Exercise inputs =
········
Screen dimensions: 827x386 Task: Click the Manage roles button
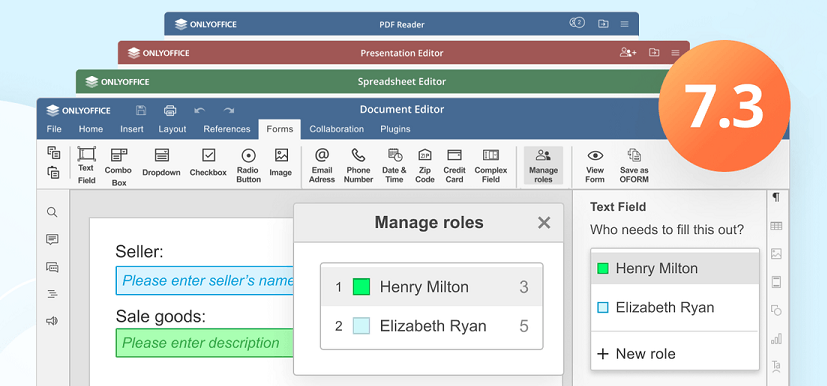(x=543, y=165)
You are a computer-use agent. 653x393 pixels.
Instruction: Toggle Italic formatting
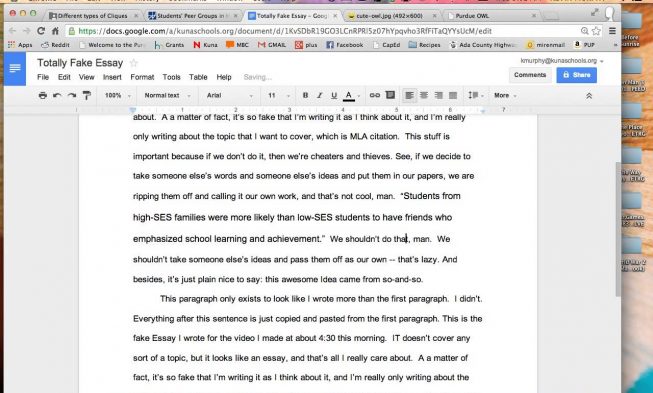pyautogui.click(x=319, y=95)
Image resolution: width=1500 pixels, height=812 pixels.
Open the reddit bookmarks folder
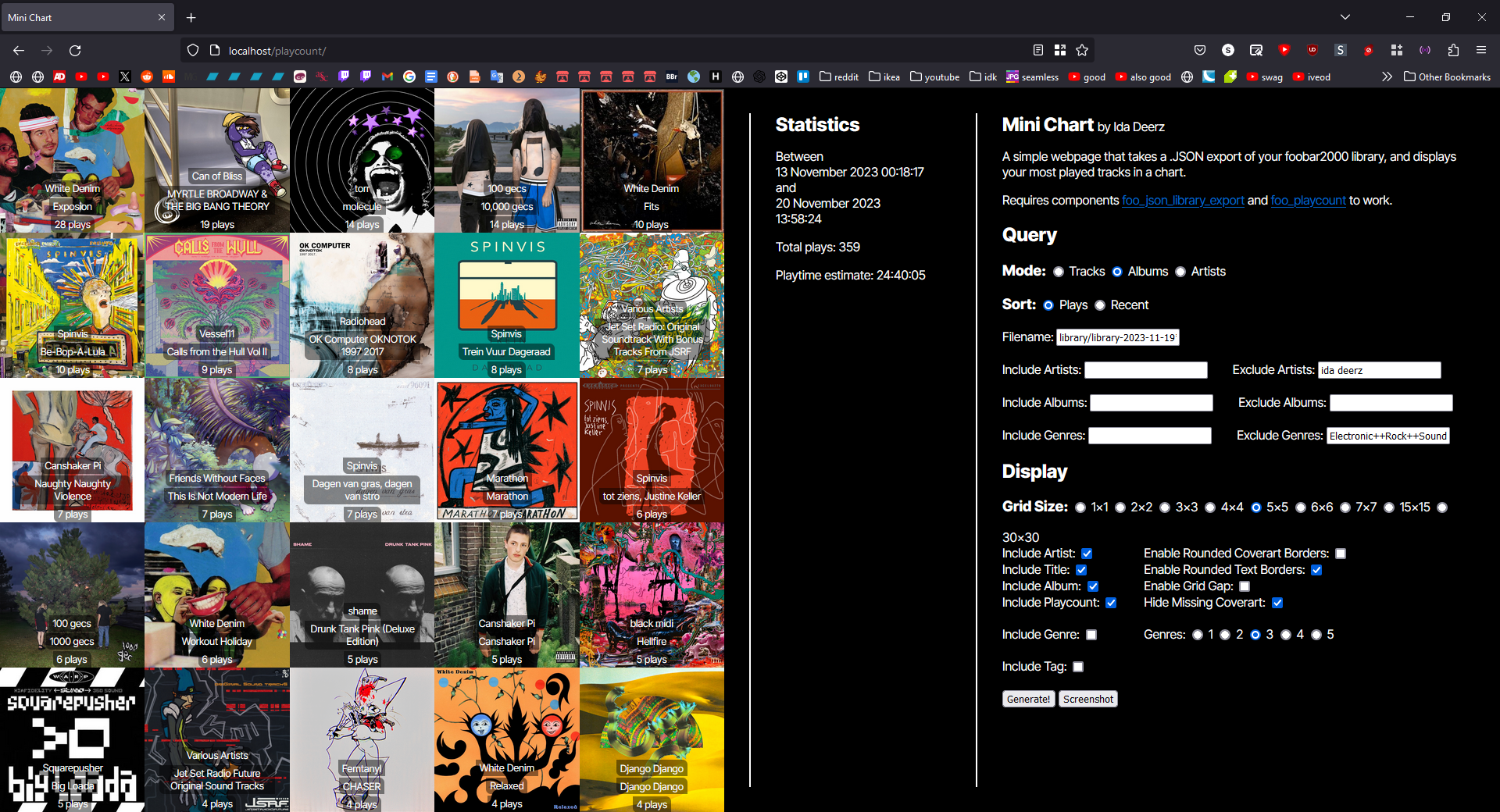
········
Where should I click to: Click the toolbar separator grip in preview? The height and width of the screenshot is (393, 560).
········
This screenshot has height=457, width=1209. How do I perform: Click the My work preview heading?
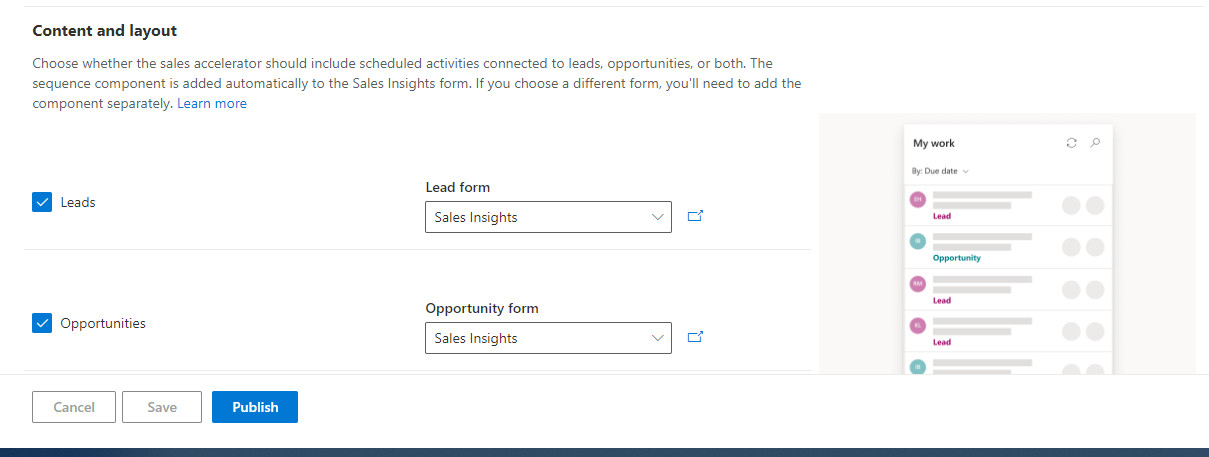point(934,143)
········
Activity =
Give again the stretch of the entries above that begins at the line with "Screen dimensions: 827x386" and ends at the line with "Open the reddit bookmarks folder", word for word, with no pictures.

The answer =
Screen dimensions: 827x386 Task: Click the Manage roles button
(x=543, y=165)
You are a computer-use agent. 653x393 pixels.
Instruction: Toggle Italic formatting
pyautogui.click(x=319, y=95)
Image resolution: width=1500 pixels, height=812 pixels.
Open the reddit bookmarks folder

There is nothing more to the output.